Çocuklarımızı kendi değerlerimiz üzere eğitip terbiye ettiğimiz oranda, biz,
biz olarak varlığımızı sürdürebiliriz. İslam üzere eğittiğimiz çocuklarımız,
sadece bu dünyada izzetimiz ve yüz akımız olmakla kalmayacak, ahirette de en
büyük kazancımız olacaklardır. Peygamberin müjdesiyle biz ölüp gittikten sonra
bile salih olarak yetiştirdiğimiz çocuklarımız, arkamızdan bize sevap
göndermeye devam edeceklerdir.
Bize yabancı değerlerle eğitilen
nesillerle, biz olarak var olamayız. Kendimize yabancılaşır, biz olmaktan
çıkarız ama farkında bile olmayız. Nitekim son bir asırdır, kendi
değerlerimizden hızla uzaklaştırılıyoruz. Özellikle dijitalizmin pençesinde
kıvranan nesillerimizin hali, içler acısı durumdadır.

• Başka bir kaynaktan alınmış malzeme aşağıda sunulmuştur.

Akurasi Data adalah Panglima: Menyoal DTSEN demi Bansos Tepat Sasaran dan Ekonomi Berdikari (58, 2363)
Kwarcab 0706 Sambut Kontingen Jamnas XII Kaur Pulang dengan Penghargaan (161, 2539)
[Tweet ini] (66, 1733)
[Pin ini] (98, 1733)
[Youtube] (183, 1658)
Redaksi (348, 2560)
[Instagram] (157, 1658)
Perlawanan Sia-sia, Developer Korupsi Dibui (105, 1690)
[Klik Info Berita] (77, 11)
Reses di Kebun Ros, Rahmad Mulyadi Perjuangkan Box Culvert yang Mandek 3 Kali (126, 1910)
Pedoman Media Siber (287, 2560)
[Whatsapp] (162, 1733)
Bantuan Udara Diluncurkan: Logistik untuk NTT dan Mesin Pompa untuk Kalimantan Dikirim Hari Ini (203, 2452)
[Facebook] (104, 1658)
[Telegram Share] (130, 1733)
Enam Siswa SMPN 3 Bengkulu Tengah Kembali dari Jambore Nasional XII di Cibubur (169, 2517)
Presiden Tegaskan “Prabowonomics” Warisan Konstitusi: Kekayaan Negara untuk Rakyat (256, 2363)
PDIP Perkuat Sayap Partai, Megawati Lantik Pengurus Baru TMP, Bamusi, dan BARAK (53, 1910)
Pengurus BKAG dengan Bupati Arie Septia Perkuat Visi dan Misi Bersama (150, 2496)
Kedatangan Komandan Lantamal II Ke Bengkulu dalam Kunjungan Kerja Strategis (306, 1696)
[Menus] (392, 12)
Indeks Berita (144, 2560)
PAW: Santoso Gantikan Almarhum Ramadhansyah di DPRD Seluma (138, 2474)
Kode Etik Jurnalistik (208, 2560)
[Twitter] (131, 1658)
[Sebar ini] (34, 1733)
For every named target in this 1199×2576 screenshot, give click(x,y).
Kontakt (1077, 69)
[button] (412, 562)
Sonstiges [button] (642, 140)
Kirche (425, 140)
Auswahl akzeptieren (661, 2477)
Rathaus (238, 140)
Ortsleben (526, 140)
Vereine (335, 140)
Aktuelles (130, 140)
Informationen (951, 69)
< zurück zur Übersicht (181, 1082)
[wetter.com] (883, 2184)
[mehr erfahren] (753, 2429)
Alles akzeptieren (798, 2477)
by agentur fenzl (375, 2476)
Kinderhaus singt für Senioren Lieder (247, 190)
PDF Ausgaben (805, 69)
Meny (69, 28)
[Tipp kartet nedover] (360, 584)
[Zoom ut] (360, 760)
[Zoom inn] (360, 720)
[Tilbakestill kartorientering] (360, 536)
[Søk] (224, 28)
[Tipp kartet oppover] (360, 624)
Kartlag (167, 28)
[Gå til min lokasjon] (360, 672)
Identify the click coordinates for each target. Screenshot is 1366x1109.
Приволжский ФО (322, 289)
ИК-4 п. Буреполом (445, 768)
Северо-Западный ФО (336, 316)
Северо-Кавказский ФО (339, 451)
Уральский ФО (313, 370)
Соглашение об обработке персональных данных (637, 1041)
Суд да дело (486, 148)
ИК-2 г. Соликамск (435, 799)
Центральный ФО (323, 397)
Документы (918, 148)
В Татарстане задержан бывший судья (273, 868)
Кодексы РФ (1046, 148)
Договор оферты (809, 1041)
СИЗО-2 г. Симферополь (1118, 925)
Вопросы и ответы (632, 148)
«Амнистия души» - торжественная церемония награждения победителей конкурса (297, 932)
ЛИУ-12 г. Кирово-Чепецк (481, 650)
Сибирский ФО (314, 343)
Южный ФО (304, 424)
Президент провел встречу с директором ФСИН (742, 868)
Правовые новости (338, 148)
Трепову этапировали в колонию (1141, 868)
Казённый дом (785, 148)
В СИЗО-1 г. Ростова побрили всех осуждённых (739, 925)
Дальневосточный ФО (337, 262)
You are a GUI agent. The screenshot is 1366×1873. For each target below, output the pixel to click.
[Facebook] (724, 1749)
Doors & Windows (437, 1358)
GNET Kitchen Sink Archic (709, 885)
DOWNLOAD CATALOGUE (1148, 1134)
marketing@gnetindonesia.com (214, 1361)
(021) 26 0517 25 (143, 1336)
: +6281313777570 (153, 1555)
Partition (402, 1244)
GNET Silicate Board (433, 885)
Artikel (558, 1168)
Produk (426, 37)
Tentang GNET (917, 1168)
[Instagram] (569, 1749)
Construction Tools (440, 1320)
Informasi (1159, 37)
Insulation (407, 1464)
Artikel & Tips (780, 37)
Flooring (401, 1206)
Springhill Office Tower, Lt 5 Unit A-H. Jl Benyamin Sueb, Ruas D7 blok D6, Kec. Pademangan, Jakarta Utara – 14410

27 Aralık 1949 yılında Türkiye ve ABD hükümetleri arasında
eğitim komisyonu kurulması hakkında bir anlaşma imzalandı. Milli eğitim
sistemini altüst eden, eğitimi ABD kültürünün hizmetine sunan bu anlaşma,
dönemin Cumhurbaşkanı İsmet İnönü tarafından imzalandı. Üstelik 152,5 Milyon
dolarlık Marshall yardımı karşılığında, İstanbul Sözleşmesi'nden daha tehlikeli
olan Fulbright Anlaşması'yla eğitim ABD'ye teslim edildi. (Yeni Akit 29/06/2020)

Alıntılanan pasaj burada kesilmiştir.